- Activity
Output, exactly and in full, only the lines from the one containing "Start the test with the Uruchom button" to the last line of the data. Pictures should not appear.

- Input material

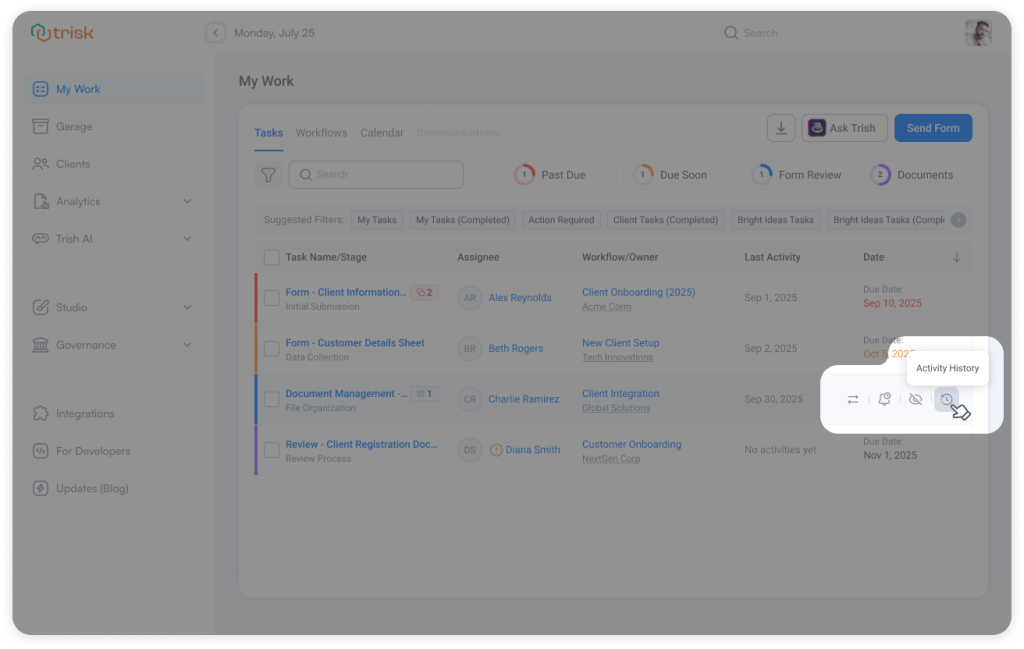Open the Calendar tab
The width and height of the screenshot is (1024, 649).
[x=384, y=132]
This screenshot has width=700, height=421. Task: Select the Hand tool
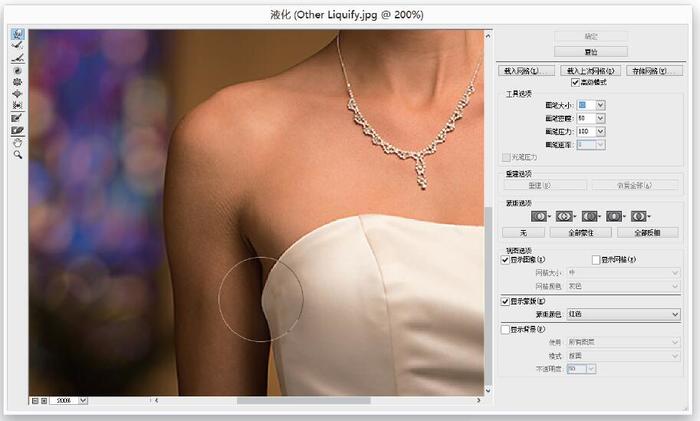[18, 142]
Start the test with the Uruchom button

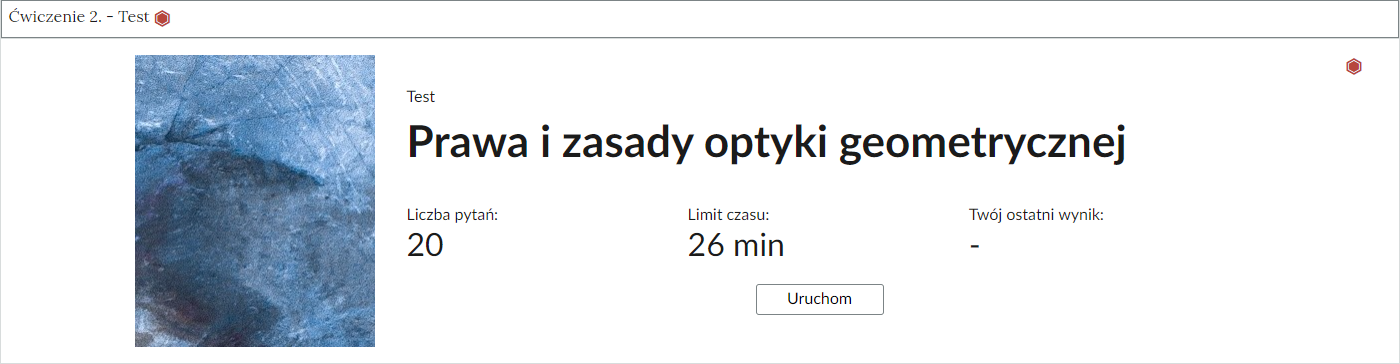(x=820, y=299)
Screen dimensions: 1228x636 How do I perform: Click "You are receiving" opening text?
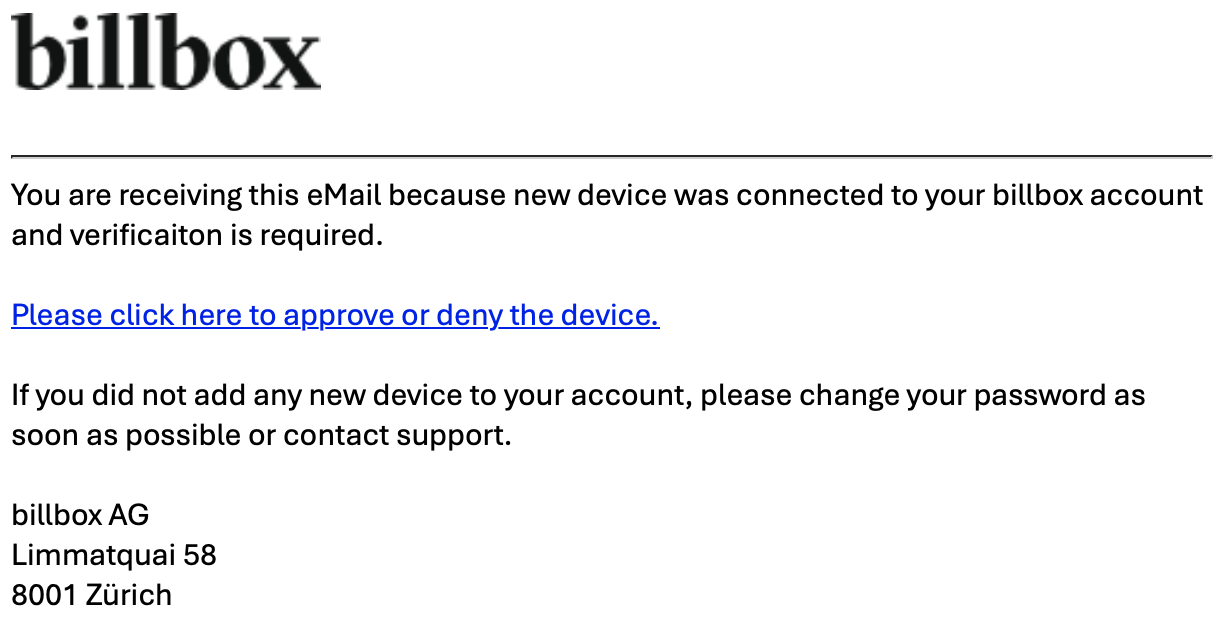(x=127, y=195)
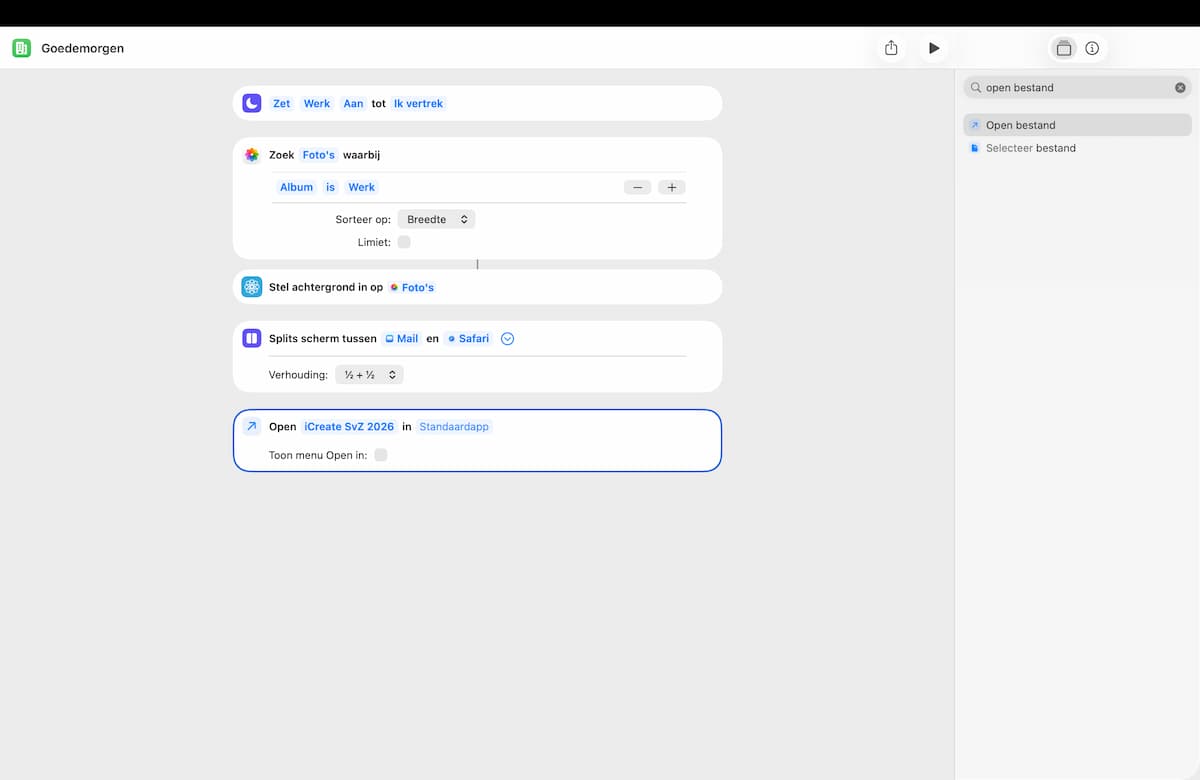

- Task solution
Start the test with the Uruchom button

(x=820, y=299)
Screen dimensions: 1228x636 How do I perform: Click "You are receiving" opening text?
(x=127, y=195)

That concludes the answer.